───── INPUT DATA

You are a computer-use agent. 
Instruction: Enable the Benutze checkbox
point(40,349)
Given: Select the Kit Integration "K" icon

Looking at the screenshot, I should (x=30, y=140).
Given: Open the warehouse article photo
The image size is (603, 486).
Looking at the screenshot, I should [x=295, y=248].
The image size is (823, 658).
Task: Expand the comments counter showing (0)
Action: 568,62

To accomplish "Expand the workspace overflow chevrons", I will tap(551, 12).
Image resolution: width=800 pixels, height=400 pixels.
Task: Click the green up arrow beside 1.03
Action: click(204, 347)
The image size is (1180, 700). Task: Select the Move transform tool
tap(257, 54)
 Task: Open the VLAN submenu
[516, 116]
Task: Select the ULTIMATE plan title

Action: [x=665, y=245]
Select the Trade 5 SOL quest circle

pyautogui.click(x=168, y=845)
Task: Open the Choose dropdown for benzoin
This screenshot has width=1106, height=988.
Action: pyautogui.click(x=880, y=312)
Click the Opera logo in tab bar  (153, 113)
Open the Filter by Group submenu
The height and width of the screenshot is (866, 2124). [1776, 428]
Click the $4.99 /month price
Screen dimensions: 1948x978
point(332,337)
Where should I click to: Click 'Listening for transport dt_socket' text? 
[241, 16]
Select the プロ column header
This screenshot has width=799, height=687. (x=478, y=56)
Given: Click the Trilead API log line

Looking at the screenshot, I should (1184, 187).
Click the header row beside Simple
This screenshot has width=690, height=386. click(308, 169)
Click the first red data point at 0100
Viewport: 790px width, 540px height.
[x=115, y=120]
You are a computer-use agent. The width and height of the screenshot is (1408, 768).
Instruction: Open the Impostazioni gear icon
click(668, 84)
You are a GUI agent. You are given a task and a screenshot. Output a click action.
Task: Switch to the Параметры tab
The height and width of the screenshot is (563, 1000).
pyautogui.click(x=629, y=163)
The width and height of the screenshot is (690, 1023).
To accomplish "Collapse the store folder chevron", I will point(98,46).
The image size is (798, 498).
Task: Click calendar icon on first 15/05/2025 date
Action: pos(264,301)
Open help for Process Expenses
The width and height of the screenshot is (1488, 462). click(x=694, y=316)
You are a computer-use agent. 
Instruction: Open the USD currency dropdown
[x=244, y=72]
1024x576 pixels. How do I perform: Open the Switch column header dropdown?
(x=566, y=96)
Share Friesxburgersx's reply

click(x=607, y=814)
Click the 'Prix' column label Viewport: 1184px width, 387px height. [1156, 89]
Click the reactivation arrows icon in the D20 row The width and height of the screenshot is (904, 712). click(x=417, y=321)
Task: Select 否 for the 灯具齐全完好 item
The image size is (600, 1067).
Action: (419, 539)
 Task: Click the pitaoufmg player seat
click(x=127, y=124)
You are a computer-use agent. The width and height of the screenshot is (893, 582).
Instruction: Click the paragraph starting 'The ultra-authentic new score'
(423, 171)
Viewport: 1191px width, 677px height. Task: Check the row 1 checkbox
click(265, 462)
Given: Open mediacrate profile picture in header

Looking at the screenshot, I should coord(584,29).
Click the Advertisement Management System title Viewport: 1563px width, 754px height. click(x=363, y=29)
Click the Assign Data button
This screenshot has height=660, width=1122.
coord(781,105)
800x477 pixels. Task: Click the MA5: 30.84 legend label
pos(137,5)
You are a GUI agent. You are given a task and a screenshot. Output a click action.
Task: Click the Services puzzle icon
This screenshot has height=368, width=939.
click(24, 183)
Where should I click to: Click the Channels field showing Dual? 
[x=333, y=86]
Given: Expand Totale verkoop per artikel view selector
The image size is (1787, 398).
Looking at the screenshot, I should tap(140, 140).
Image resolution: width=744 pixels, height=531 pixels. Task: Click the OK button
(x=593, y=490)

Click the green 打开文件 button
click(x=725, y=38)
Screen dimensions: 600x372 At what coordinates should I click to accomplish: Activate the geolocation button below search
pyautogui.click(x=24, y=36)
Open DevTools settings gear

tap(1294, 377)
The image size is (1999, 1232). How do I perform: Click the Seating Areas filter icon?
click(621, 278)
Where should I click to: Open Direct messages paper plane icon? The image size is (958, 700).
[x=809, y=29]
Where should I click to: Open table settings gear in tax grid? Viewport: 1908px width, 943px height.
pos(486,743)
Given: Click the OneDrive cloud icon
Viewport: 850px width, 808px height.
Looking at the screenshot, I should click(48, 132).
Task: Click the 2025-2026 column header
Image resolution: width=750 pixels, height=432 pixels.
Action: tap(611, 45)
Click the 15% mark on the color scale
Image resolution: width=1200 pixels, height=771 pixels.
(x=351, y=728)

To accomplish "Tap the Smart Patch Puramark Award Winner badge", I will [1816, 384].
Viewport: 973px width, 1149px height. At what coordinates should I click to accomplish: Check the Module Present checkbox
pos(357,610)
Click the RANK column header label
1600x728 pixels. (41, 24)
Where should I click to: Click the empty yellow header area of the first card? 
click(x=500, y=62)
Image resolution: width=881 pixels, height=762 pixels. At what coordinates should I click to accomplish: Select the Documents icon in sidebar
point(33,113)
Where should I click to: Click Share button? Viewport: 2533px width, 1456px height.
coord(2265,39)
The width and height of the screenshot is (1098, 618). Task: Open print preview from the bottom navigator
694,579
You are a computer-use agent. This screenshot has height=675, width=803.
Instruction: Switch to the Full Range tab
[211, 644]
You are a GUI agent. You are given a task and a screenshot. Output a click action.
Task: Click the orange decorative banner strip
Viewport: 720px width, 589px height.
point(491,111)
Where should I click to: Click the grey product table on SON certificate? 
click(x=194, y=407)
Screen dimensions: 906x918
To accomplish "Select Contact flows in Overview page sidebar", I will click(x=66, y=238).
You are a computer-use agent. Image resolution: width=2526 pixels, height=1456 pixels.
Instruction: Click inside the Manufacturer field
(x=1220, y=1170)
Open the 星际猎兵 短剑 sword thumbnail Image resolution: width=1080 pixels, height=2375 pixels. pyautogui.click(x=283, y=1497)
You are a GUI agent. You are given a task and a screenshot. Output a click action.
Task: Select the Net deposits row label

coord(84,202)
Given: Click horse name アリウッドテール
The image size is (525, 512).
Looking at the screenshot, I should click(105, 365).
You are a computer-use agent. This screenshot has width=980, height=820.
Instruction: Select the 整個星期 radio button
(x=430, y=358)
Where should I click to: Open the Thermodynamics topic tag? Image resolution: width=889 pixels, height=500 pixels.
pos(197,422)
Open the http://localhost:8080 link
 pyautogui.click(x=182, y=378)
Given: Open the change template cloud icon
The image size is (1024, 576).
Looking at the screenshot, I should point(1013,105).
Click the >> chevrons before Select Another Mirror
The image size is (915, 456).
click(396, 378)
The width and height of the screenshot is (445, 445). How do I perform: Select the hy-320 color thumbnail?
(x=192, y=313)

──────────

Word for word, restate the lines above from the line containing "Task: Switch to the Параметры tab" through the line containing "is (893, 582).", with both included and nothing else.

▸ RESPONSE TO THIS TASK
Task: Switch to the Параметры tab
The height and width of the screenshot is (563, 1000).
pyautogui.click(x=629, y=163)
The width and height of the screenshot is (690, 1023).
To accomplish "Collapse the store folder chevron", I will point(98,46).
The image size is (798, 498).
Task: Click calendar icon on first 15/05/2025 date
Action: pos(264,301)
Open help for Process Expenses
The width and height of the screenshot is (1488, 462). click(x=694, y=316)
You are a computer-use agent. 
Instruction: Open the USD currency dropdown
[x=244, y=72]
1024x576 pixels. How do I perform: Open the Switch column header dropdown?
(x=566, y=96)
Share Friesxburgersx's reply

click(x=607, y=814)
Click the 'Prix' column label Viewport: 1184px width, 387px height. [1156, 89]
Click the reactivation arrows icon in the D20 row The width and height of the screenshot is (904, 712). click(x=417, y=321)
Task: Select 否 for the 灯具齐全完好 item
The image size is (600, 1067).
Action: (419, 539)
 Task: Click the pitaoufmg player seat
click(x=127, y=124)
You are a computer-use agent. The width and height of the screenshot is (893, 582).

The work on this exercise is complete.